You arrive in Beijing assuming you’ll reach your destination in 15 minutes. But this is a traffic-choked city, so naturally it takes the cab three times that long. Fortunately, you’ve just received a text on a topic so riveting the time just flies by. It’s about life insurance—both whole and term life.
No, this hasn’t become a common scenario just yet. But the idea is likely to get its first real-world test on a mass scale in China, creating yet another challenge for tech giants here that have taken on many. Firms including Tencent, the parent company of WeChat, as well as a subsidiary of Internet giant Alibaba, have been investing in online life insurance companies with an aim toward developing a more direct, personal, and regular connection with consumers. Already, buying and selling consumer products via messaging is an established practice; company records show that some 200 million WeChat users signed up to make purchases through the app, each spending an average of $72 a month on it.
Granted, selling life insurance is more complex and regulated than selling sneakers. But what’s important here is that Tencent and Alibaba are positioning themselves for a seat at the table in shaping how the online life insurance industry in China develops. When seen through that prism, it’s clear these moves aren’t simply opportunistic but strategic. The companies are exhibiting many of the characteristics that agile organizations share, among them visionary leadership, innovation mind-set, comfort with risk, tolerance for ambiguity, and ability to adapt.
And certainly, they may need those skills to sell life insurance. There’s a reason the business has traditionally been left in the hands of individual agents who walked the consumer through a very complex product (quick: do you know the difference between whole and term life insurance?). Not everybody wants to think about their own mortality, so hand-holding has often been a part of buying life insurance.
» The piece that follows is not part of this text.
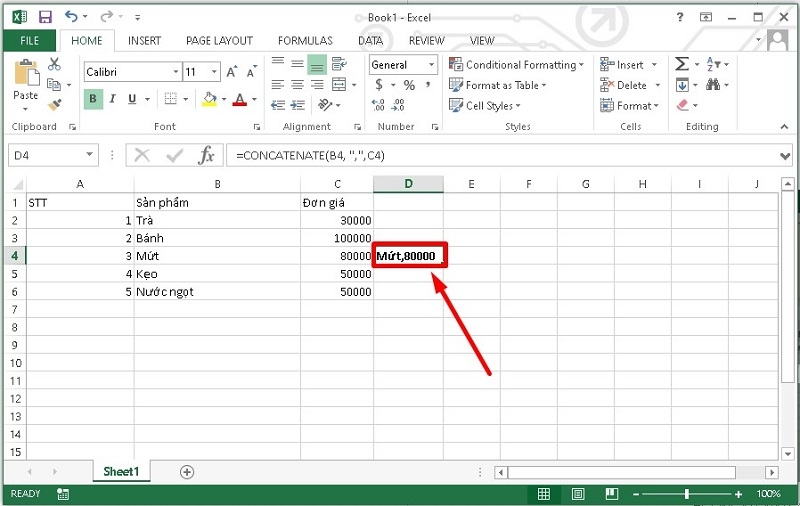Image resolution: width=800 pixels, height=506 pixels.
Task: Click the Insert Function fx icon
Action: click(206, 155)
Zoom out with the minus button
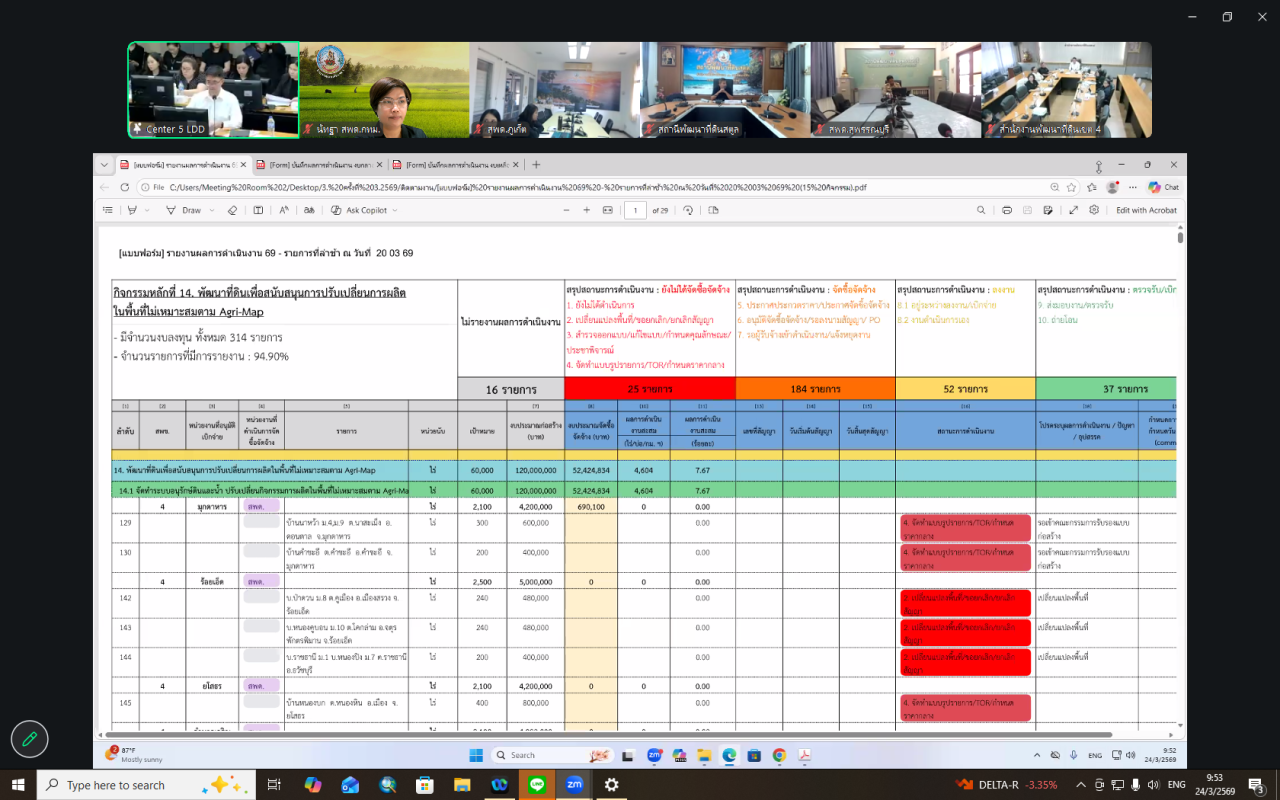The height and width of the screenshot is (800, 1280). 567,210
But selling it cheaper, which digitization allows, can be huge. What’s more, China has a lot of people on both ends of the demographic spectrum who could be in the market for life insurance—with an estimated 330 million Chinese hitting over 65 by 2050, and one-third of the population currently millennials. According to some latest research, six in 10 of all Internet users in China bought something digitally. Moreover, most of them are probably on one of Tencent’s or Alibaba’s many platforms. Bottom line: Don’t be too surprised if the next life insurance pitch arrives not at your door, but right in your hand.